How to Find a Pharaoh in 6 Steps
The gold burial death mask of Tutankhamun honored the young pharaoh after his untimely death.
Credit: Dreamstime

So you want to find a mummy. And, you don't want just any mummy, but a pharaoh an ancient Egyptian king. Bob "Mr. Mummy" Brier, an egyptologist from Long Island University who has investigated the famous remains of King Tutankhamen, among others, explains how it's done in just six steps.

Step 1. Look in the right place

Most of Egypt's ancient kings were buried on the west bank of the Nile, where the sun sets. Remote areas most commonly hold the dead burial sites are usually tucked out of the way, where people weren't likely to settle. If you want pharaohs from the Old Kingdom (around 2500 B.C.), check the pyramids, which were erected as great tombs during that era. More recent pharaohs, including King Tut, are buried in the Valley of the Kings and date to around between 1550 and 1250 B.C. [Who Really Killed King Tut? New Evidence Stirs Debate ]

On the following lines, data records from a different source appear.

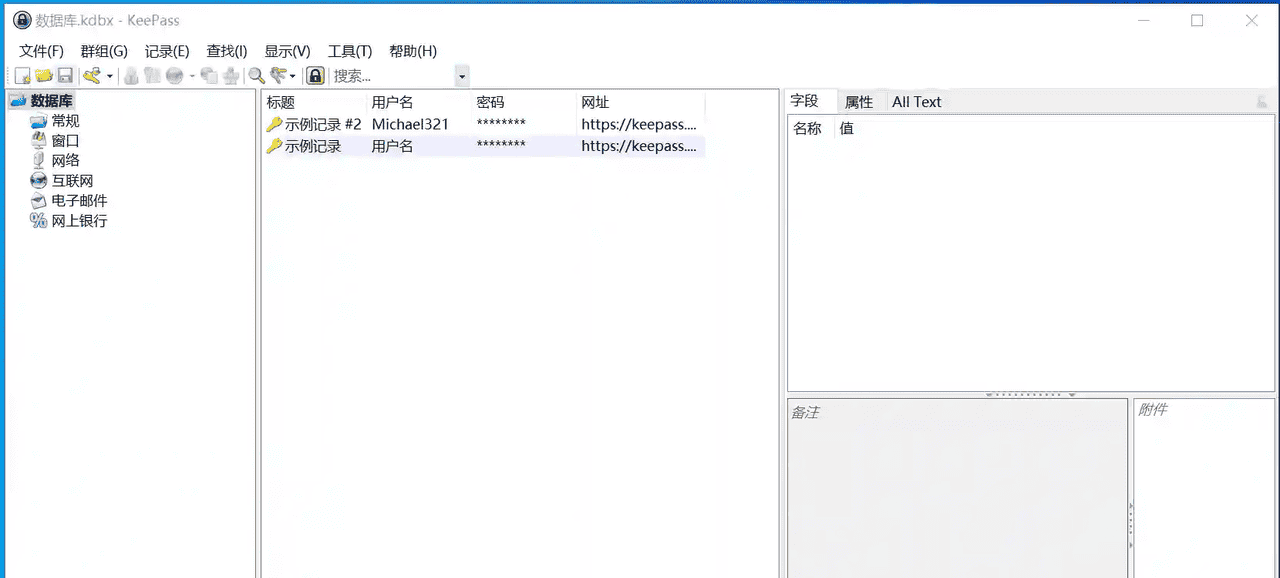This screenshot has width=1280, height=578.
Task: Open the search history dropdown arrow
Action: 461,75
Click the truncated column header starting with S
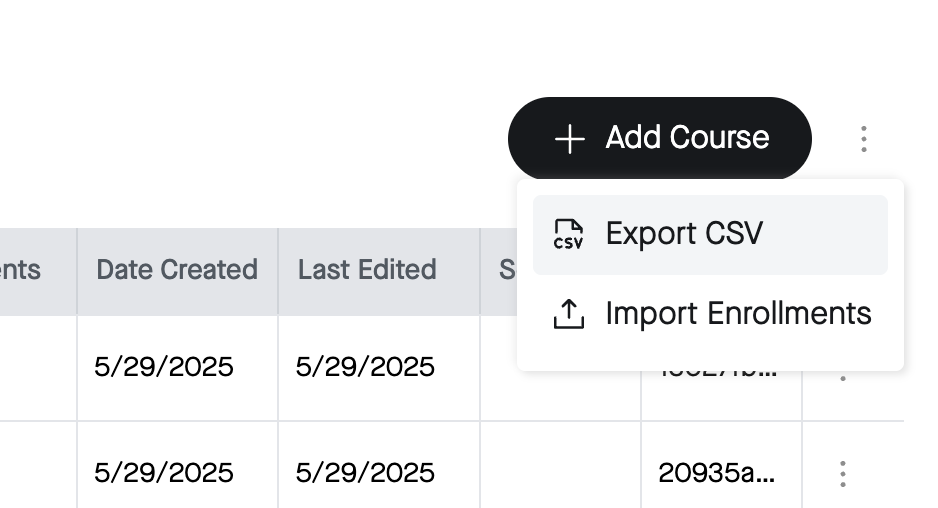 (x=507, y=270)
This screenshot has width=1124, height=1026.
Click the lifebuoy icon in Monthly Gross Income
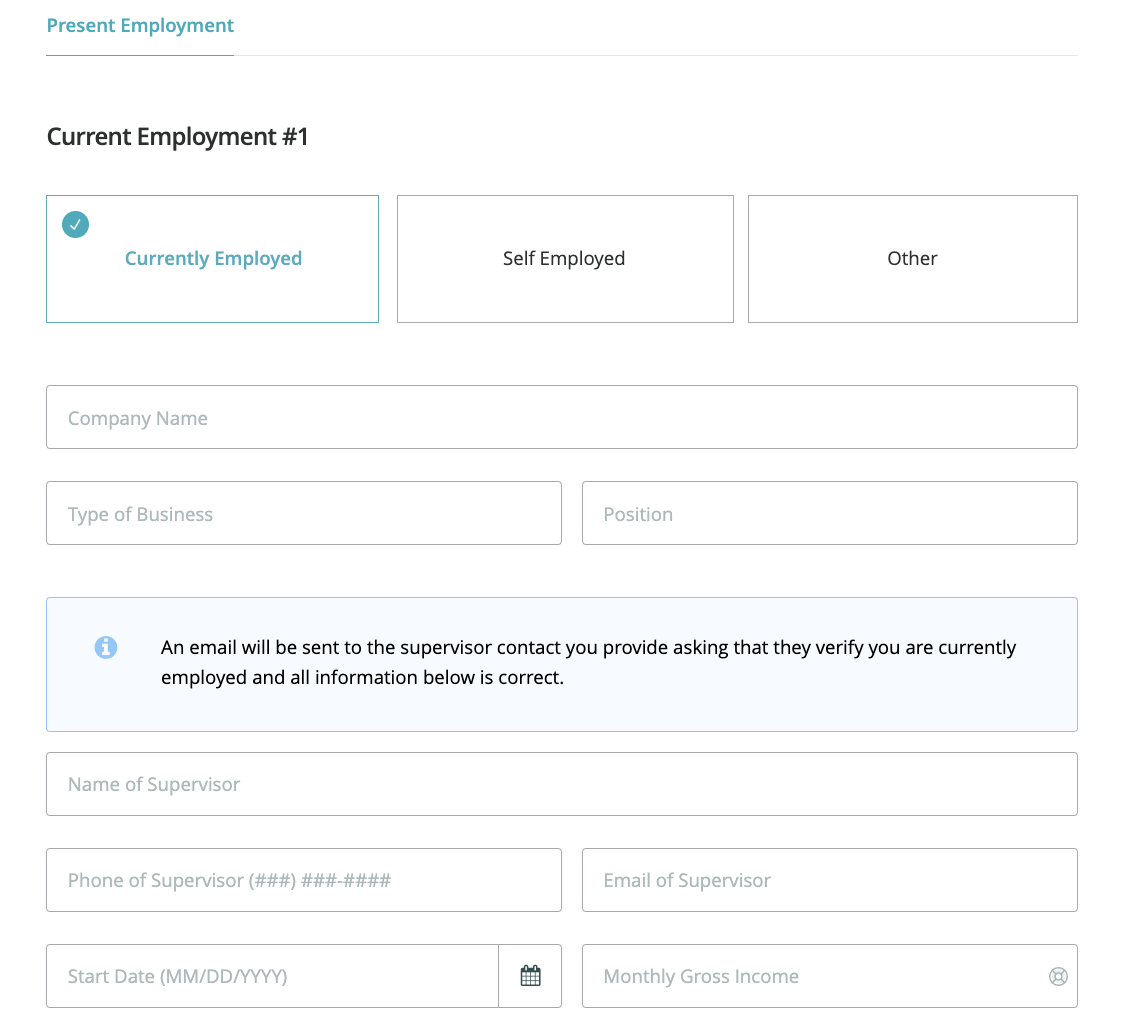point(1058,976)
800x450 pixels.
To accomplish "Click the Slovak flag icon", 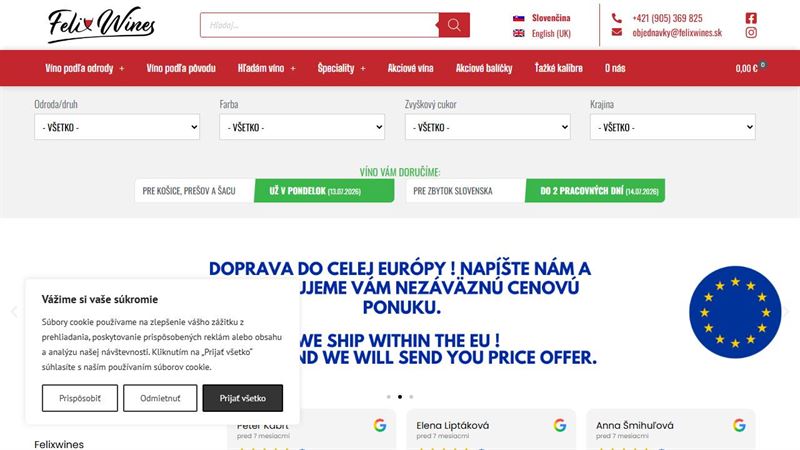I will point(518,18).
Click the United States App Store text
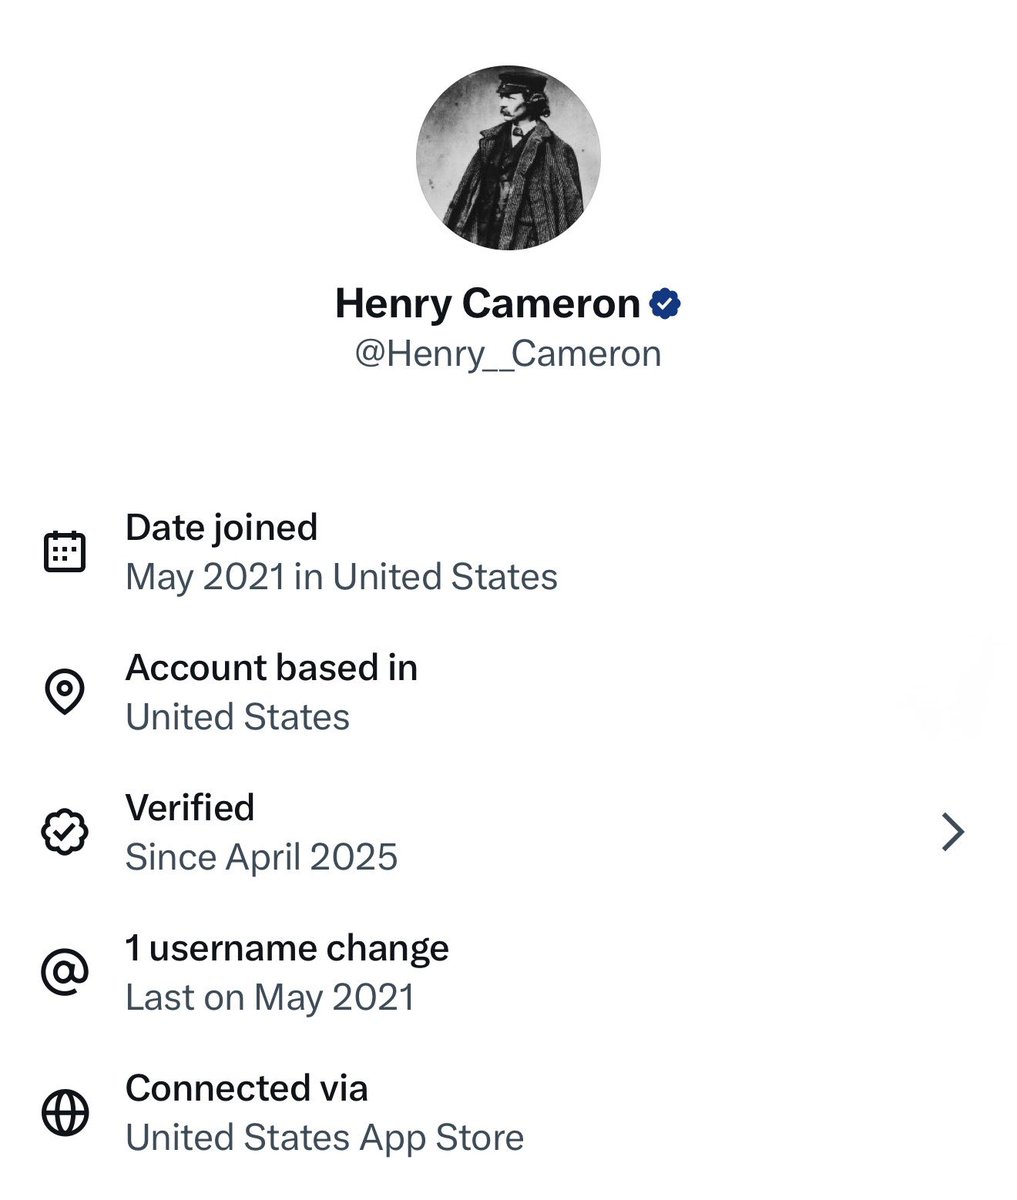Image resolution: width=1017 pixels, height=1200 pixels. click(324, 1138)

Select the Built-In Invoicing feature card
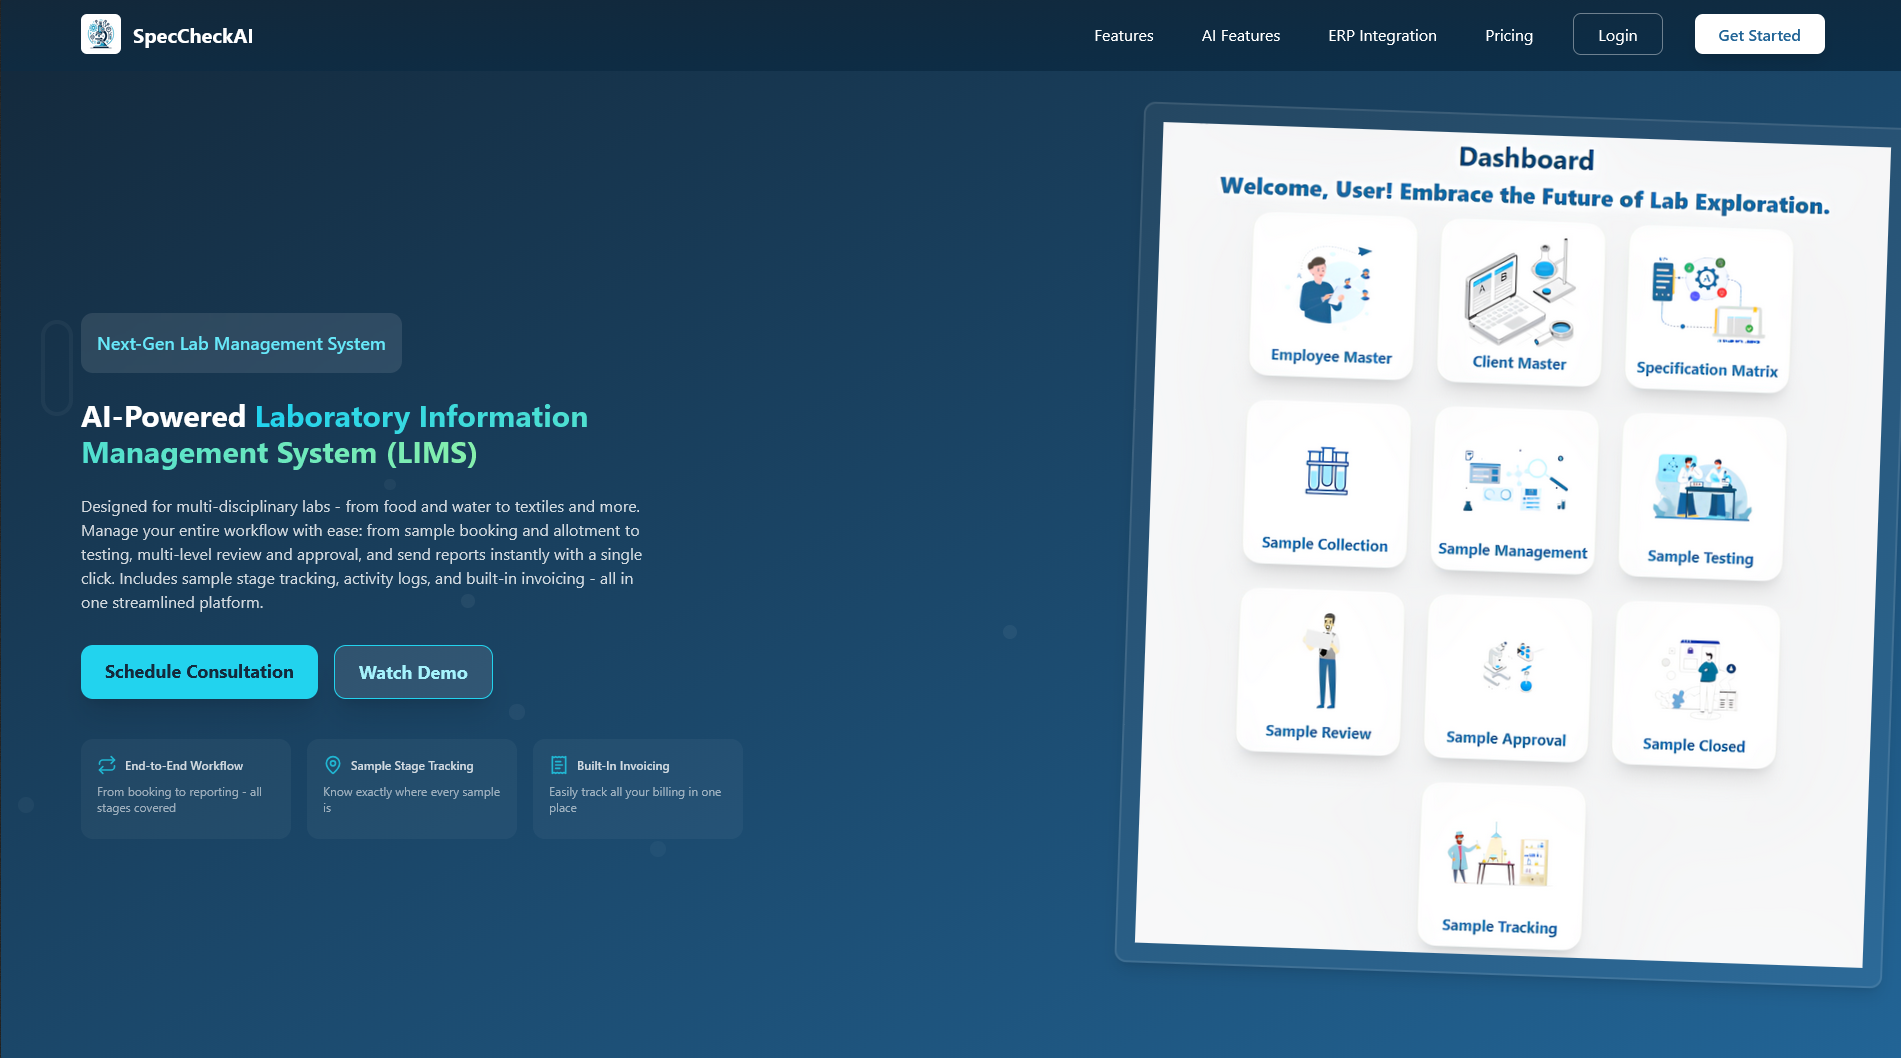[x=637, y=788]
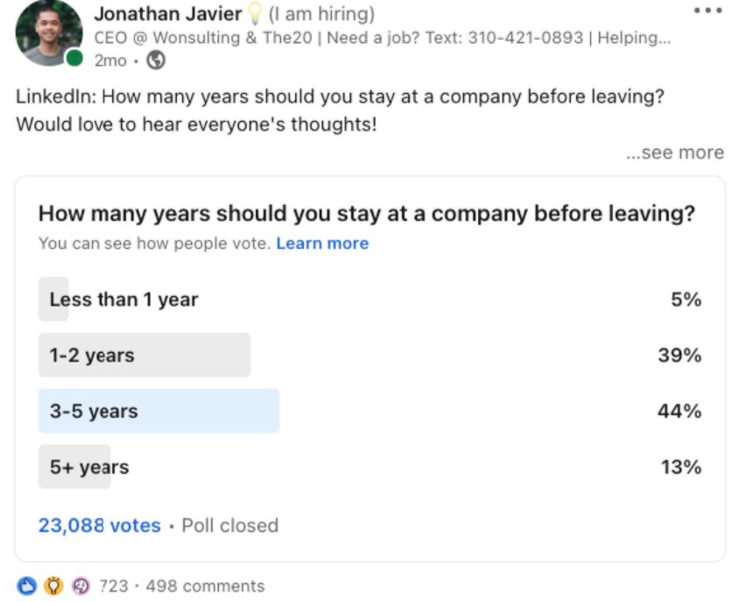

Step 2. Know what to look for

There are two low-tech ways to find a hidden tomb. One is to check the desert floor for nonnative rocks. The Valley of Kings, for example, is made of limestone, so a hunk of the red granite, the type of rock typically used to construct tombs, is a red flag. Another method is to observe a rainstorm (rare) or a sand storm (not so rare). Check for the patterns running water or sweeping sands create as the sweep across the desert; they may disappear through cracks, revealing hidden subterranean structures. Once you've located a potential spot, use ground-penetrating radar to help identify chambers.

Want something more high tech? Try scouring data from NASA infrared satellites to detect differences in ground temperatures, which may point out cool, stony underground buildings. Last May, a team lead by archeologists from the University of Alabama, Birmingham used this technique to uncover 17 pyramids, nearly 3,000 settlements and 1,000 tombs.

Step 3. Ask before you dig

Egypt is protective of its national treasures, including its dead, so you'll need permission to excavate from the country's Supreme Council of Antiquities. You'll also need expertise. Every single team member must provide dossiers proving their qualifications to work at the site, from those who will do the physical excavation to the artists who will memorialize it. [Surprise! Ancient Egyptians May Have Invented Bowling ]

Step 4. Mark your territory

Archeologists survey the area of interest and set up a grid system using string. Each square in the grid is numbered to track where each artifact came from.

Step 5. Start looking

Even if you're in the right spot, your search may take decades. King Tut was discovered in the Valley of the Kings in 1922, and around 75 years passed before another pharaoh was found there. Only a few dozen have been discovered to date.

If this success record doesn't discourage you, the next step is to excavate. Look for pottery shards, which Brier says the Egyptians used like scrap paper, for short notes on pharaoh locations (you'll need to read hieratic, a cursive form of hieroglyphics).

Or, get a robot to help. Djedi, developed by Leeds University, Dassault Systèmes and Scoutek, helps explore sealed chambers. The robot can climb within walls of tight shafts on soft padded "feet," which leave no marks on the stone. It's outfitted with a 0.3-inch-diameter micro snake camera, miniature sonic device, a tiny beetle-like robot and a thin coring drill, all of which can probe walls to see what's on the other side.

Step 6. Scan

In the old days, scientists unwrapped their discoveries to see what was inside, which today is a big no-no from a conservation standpoint. Instead, researchers haul in equipment to perform CT scans on site, revealing the pharaoh's skeleton and other treasures, including jewels.

Volunteer opportunities on Egyptian digs are rare. If you have a technical skill maybe as an engineer comfortable with radar scans, or a radiologist with CT scanners you might have a shot. Otherwise, check out Giza 3D, a joint project between Dassault Systèmes and Boston's Museum of Fine Arts, which will take you on a virtual tour of the pyramids. An opening date hasn't been set, but it may be ready by mid-2012.